Durch die Entdeckung der Radioaktivität und den Nachweis von Isotopen von verschiedenen Materialien konnte nach und nach die spontane Umwandlung von Elementen in andere Elementen verstanden werden, z.B. die Zerfallskette von Uranium zu Radium, Radon, weitere Elemente und schließlich zu Blei. Die mittleren Zerfallszeiten wurden gemessen und so entwickelte sich die sogenannte radiometrische Alterbestimmung. Beispielsweise kann in einem Stein, in dem sowohl Uranium als auch Blei vorhanden sind, angenommen werden, dass zuerst nur Uranium vorhanden war. Es kann dann geschätzt werden, in welcher Zeit die gemessenen Konzentrationen an Uranium und Blei entstehen konnten.

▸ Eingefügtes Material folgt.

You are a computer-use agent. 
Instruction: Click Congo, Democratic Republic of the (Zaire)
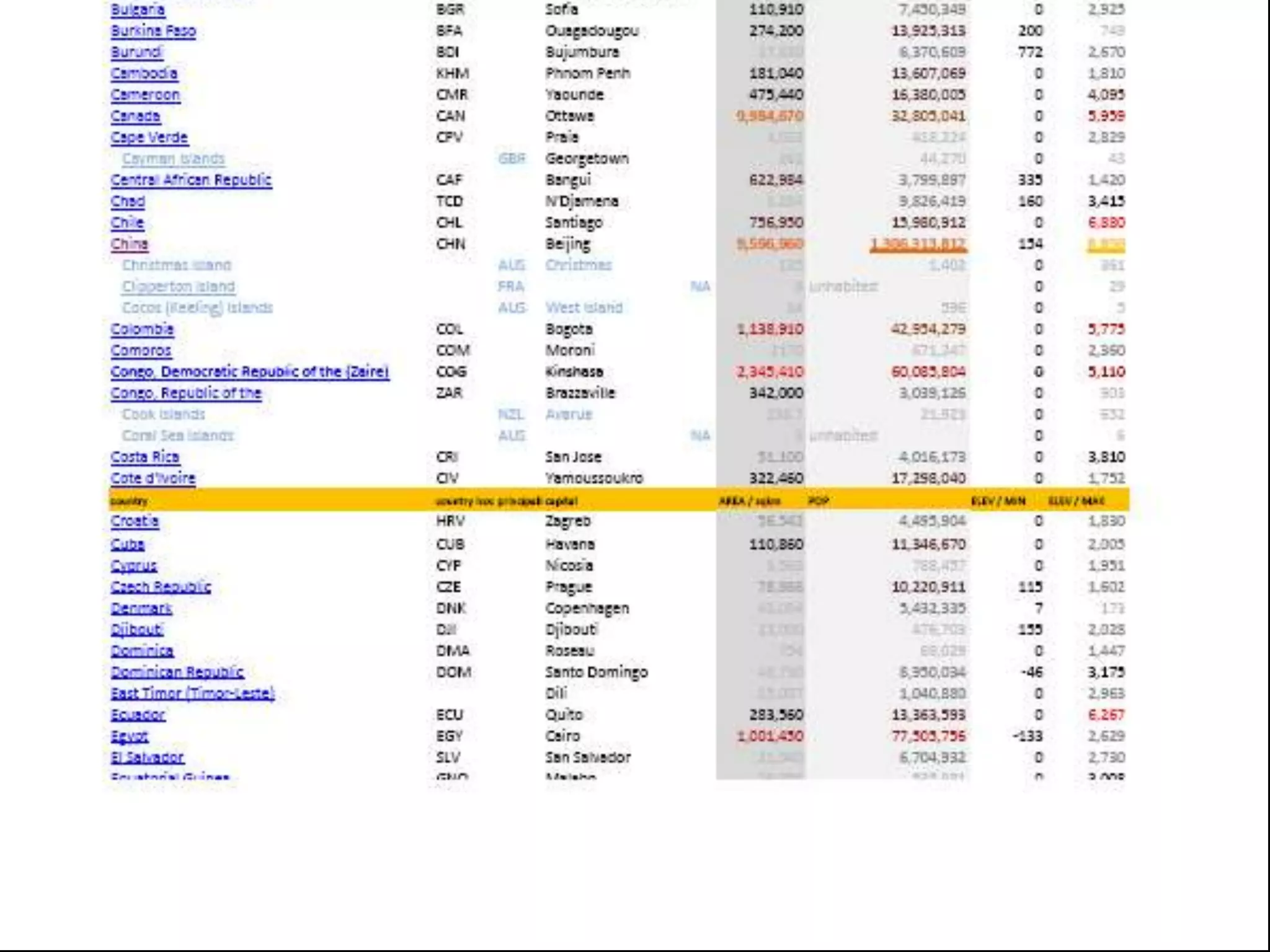click(x=249, y=372)

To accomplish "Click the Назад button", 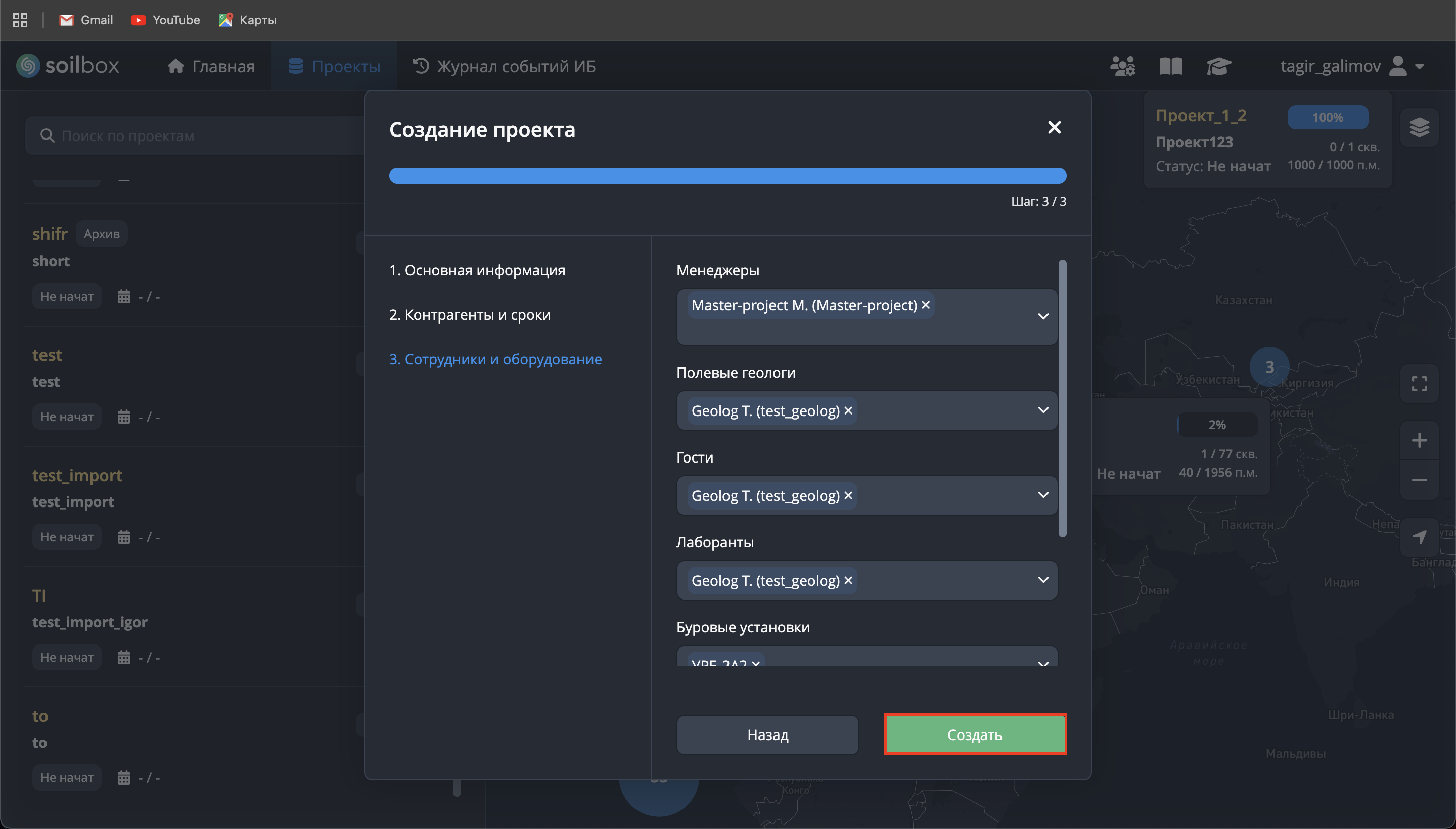I will point(767,734).
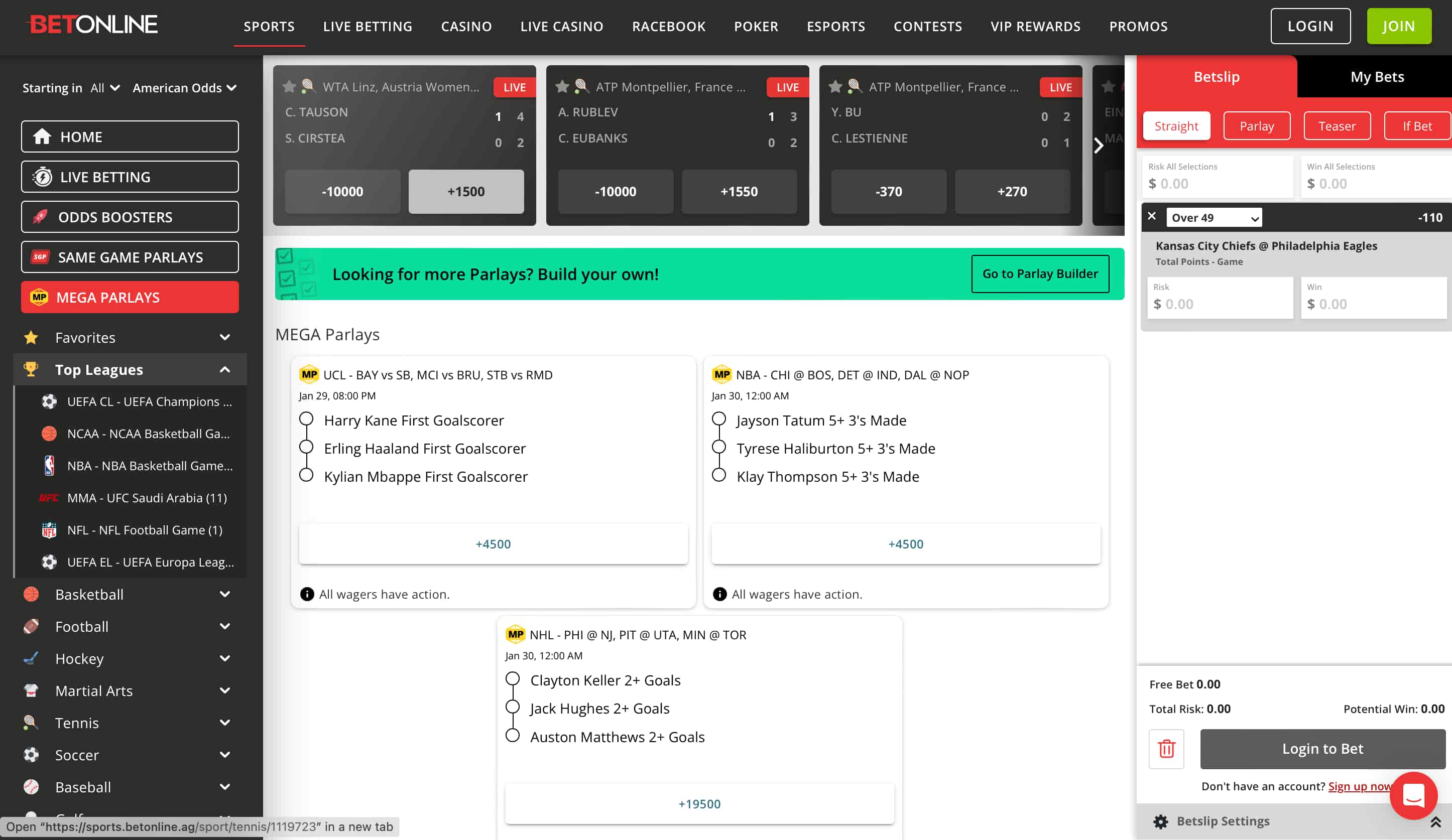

Der Brite Arthur Holmes verfeinerte diese Methode, bis er schließlich im Jahr 1927 das Alter der Erde auf zwischen 1,6 bis 3 Milliarden Jahren schätzte. Wiederum war die Erde älter als die Sonne. Heute wird die radiometrische Methode weiterhin verwendet. aber es werden mehrere Zerfallsketten im selben Stein berücksichtigt, um mögliche Fehler bei der Berechnung zu minimieren. Gleichzeitig werden Meteoriten gemessen, von denen angenommen wird, dass sie zur selben Zeit wie die Erde geformt wurden. Meteoriten haben den Vorteil, dass sie Milliarden von Jahren isoliert im Weltall waren.